HA failover with no session lost is possible ?

If you're mirroring connections between the BIG-IPs then those connections should persist after failover. The general recommendation is for long lived connections like SSH and FTP that you would want to mirror those connections but for short lived connections like HTTP it's generally not worth the overhead.

You have to configure mirroring between the devices in the cluster and then enable it for each virtual server that you want to use it. It's not enabled by default.

Check out the following solution doc for far more information on the topic. SOL13478 - Overview of connection and persistence mirroring (11.x)

In addition to Mike answer, connection mirroring is not supported in combination with a Client SSL or Server SSL profile.

it seems ssl session mirroring in now possible: https://devcentral.f5.com/articles/the-top-ten-hardcore-f5-security-features-in-big-ip-116

now only connection mirroring :)

BTW: F5 web search team when i search for ssl session mirroring f5 i find a website posting the full article way before the actual page.

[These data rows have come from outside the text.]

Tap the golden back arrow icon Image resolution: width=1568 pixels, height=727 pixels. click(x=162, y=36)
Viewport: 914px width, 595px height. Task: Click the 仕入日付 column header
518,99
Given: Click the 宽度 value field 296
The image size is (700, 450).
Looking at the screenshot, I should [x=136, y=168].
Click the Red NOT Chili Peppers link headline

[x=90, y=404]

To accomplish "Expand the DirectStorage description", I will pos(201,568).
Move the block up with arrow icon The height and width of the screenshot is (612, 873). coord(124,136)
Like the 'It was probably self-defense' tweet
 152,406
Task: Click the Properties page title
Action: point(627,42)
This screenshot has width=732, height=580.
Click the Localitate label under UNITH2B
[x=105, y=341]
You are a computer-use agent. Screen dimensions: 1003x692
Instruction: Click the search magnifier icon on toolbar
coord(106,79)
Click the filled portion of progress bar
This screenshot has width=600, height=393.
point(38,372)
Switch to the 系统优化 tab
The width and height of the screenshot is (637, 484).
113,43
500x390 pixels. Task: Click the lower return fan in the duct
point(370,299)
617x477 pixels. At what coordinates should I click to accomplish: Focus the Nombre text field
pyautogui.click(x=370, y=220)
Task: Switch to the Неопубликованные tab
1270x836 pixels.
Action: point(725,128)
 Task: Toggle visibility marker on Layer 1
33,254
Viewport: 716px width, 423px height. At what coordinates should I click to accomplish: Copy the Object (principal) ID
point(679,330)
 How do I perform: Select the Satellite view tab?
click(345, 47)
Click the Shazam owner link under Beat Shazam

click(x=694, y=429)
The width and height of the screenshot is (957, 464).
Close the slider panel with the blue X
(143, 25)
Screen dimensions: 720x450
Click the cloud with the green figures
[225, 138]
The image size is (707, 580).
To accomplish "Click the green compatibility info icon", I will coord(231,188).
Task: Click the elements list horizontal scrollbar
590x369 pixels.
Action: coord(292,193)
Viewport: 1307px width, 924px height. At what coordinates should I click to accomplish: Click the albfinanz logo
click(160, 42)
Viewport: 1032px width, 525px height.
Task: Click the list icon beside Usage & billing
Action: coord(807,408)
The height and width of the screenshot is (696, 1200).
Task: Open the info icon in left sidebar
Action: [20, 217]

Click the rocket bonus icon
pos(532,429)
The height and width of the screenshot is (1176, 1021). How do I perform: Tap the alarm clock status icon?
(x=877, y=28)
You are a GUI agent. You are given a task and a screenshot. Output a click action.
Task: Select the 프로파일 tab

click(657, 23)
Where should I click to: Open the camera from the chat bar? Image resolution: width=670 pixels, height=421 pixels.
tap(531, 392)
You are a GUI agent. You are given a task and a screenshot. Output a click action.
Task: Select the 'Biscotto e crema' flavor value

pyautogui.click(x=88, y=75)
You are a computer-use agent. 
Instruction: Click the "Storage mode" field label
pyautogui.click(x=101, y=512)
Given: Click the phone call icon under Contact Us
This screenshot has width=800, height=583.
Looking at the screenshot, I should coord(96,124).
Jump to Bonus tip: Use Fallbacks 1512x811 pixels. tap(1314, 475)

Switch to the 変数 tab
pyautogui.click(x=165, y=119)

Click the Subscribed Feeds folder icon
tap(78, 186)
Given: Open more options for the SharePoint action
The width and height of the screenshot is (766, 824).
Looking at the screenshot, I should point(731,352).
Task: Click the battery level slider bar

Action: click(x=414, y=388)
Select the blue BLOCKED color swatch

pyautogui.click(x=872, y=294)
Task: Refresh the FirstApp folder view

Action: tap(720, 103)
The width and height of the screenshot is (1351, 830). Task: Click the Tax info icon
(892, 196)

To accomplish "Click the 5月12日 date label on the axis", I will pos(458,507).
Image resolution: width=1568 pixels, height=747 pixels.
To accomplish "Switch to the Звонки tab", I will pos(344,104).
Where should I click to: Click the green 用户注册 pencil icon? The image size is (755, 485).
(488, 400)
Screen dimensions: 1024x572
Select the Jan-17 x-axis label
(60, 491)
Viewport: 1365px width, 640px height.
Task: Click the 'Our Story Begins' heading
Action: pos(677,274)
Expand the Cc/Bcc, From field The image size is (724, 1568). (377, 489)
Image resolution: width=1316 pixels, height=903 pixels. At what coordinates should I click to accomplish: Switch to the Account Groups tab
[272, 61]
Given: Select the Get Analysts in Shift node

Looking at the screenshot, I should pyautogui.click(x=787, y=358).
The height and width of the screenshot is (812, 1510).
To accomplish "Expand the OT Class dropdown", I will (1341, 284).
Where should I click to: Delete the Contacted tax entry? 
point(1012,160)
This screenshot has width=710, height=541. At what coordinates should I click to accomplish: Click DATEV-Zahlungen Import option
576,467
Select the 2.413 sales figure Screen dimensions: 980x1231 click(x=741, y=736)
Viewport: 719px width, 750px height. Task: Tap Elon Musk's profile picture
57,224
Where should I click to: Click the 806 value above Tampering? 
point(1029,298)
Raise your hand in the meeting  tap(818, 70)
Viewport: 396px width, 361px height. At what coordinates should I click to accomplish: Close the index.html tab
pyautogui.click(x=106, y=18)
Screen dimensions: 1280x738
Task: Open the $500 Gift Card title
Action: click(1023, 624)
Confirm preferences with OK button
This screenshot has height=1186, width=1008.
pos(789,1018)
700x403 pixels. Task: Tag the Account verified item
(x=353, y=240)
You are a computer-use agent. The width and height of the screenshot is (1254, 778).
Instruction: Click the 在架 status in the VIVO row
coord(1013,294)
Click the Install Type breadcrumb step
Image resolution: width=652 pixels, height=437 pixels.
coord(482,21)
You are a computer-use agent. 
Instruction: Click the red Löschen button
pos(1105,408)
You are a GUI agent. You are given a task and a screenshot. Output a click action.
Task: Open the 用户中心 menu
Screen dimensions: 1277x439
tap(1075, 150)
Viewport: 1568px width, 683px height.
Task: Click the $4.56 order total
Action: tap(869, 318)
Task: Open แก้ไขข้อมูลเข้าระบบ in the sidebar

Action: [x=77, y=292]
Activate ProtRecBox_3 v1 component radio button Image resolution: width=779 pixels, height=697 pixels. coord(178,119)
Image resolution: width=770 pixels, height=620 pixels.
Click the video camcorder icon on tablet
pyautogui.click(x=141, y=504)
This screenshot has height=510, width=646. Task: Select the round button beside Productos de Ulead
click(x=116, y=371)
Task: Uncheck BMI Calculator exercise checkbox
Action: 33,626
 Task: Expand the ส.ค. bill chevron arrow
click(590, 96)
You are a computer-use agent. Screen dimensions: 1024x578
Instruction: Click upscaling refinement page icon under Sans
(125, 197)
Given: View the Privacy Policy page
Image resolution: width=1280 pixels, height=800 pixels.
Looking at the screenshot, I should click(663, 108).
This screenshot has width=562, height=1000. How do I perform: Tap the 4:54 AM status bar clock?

In BIG-IP 12.0.0 and later, you can configure the system to mirror Secure Socket Layer (SSL) connections that are terminated by the BIG-IP system to peer device group members. When you enable connection mirroring on a virtual server that references an SSL profile, the BIG-IP system mirrors SSL-specific data to the appropriate device group member. This preserves SSL connections when failover occurs.

The following configuration options are not supported for virtual servers configured to mirror SSL connections: •HTTP profiles (12.0.0 - 12.1.2)* •Server SSL profiles (12.0.0 - 12.1.2)* •UDP profiles •iRules (12.0.0 - 12.1.2)* •Other L7 features

*Support for these configuration options is introduced in BIG-IP 13.0.0.